Hey Rootly team,
Thanks for bringing me into look at your app. I was pretty heartened by most of what I saw. I think you’ve done a good job keeping the app up to date with current versions of dependencies, and despite the large size (500k lines of Ruby) you really only have a limited set of latency issues in very specific areas.
I prefer to structure my work around managing a small number of performance indicators, and what we need to manage in your case it quite clear:
I’m confident that an application that meets these three metric goals would be a performant application that feels great to use.
Finally, I have a miscellaneous backlog of technical performance debt which may indirectly help improve those 3 metrics. However, I separate those recommendations from my others because I want to clearly delineate between things that I think immediately “move the needle” on our two metrics versus things which have ~10% chance of moving the needle but are just “good housekeeping”.

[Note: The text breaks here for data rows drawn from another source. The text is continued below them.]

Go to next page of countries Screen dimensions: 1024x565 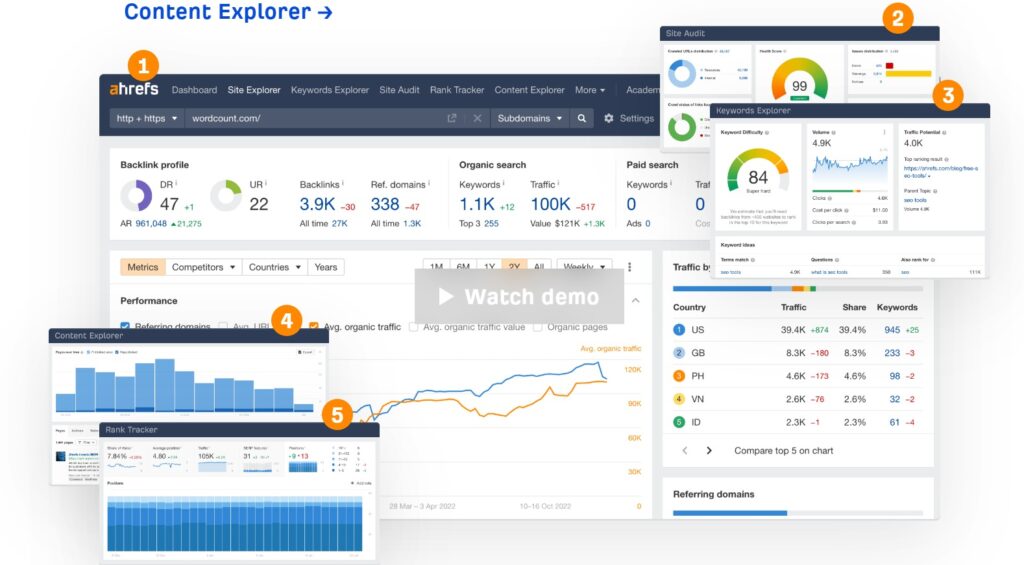tap(709, 450)
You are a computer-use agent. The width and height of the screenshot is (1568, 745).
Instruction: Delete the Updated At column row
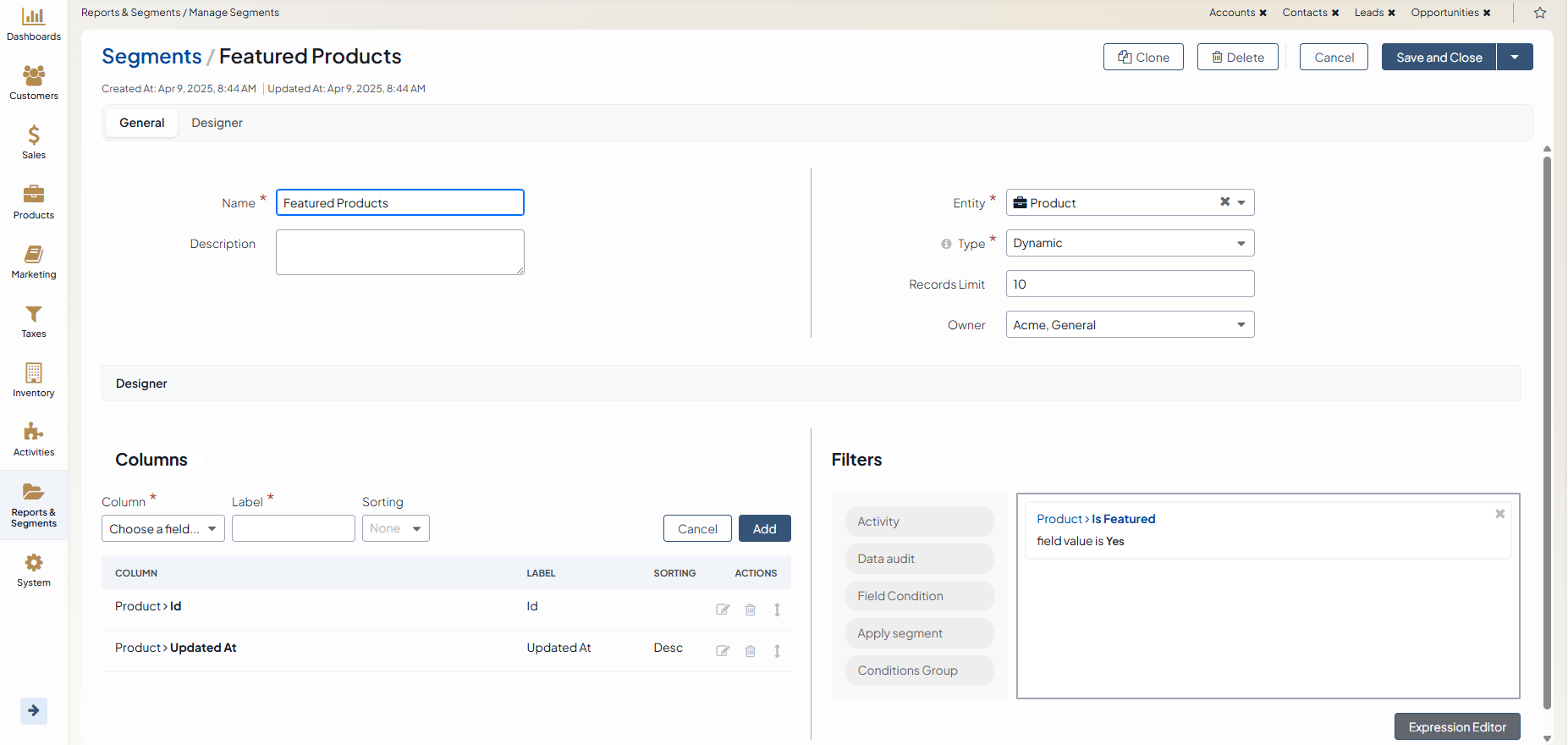tap(750, 651)
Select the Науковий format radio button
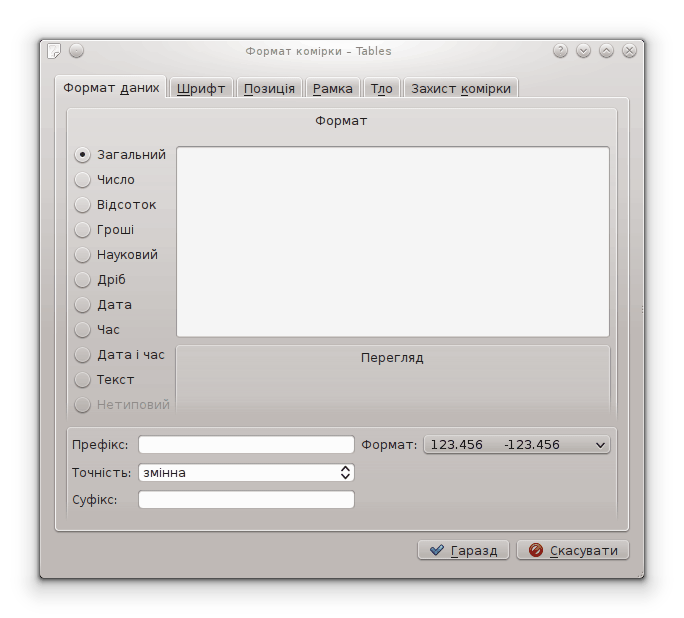The image size is (684, 618). coord(83,255)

I noticed a few areas where web response times could be improved. I want to concentrate on a magnitude of improvement that would actually be visible to customers - mostly trying to find a handful of actions where we can shave ~500ms off rather than 50ms here or there. However, there’s one big change I would make to shave a few ms off every action…
Both rootly and
rootly-api spend
about 30 milliseconds per request in Marshal#load, deserializing the result of
an MGET for the following Redis keys:
["flipper/v1/feature/disable_long_term_shift_creation", "flipper/v1/feature/azure_alert_sources", "flipper/v1/feature/enable_slack_basic_picker", "flipper/v1/feature/redesigned_incident_announcement", "flipper/v1/feature/enable_invite_users_to_slack_channel_by_email", "flipper/v1/feature/use_exte...]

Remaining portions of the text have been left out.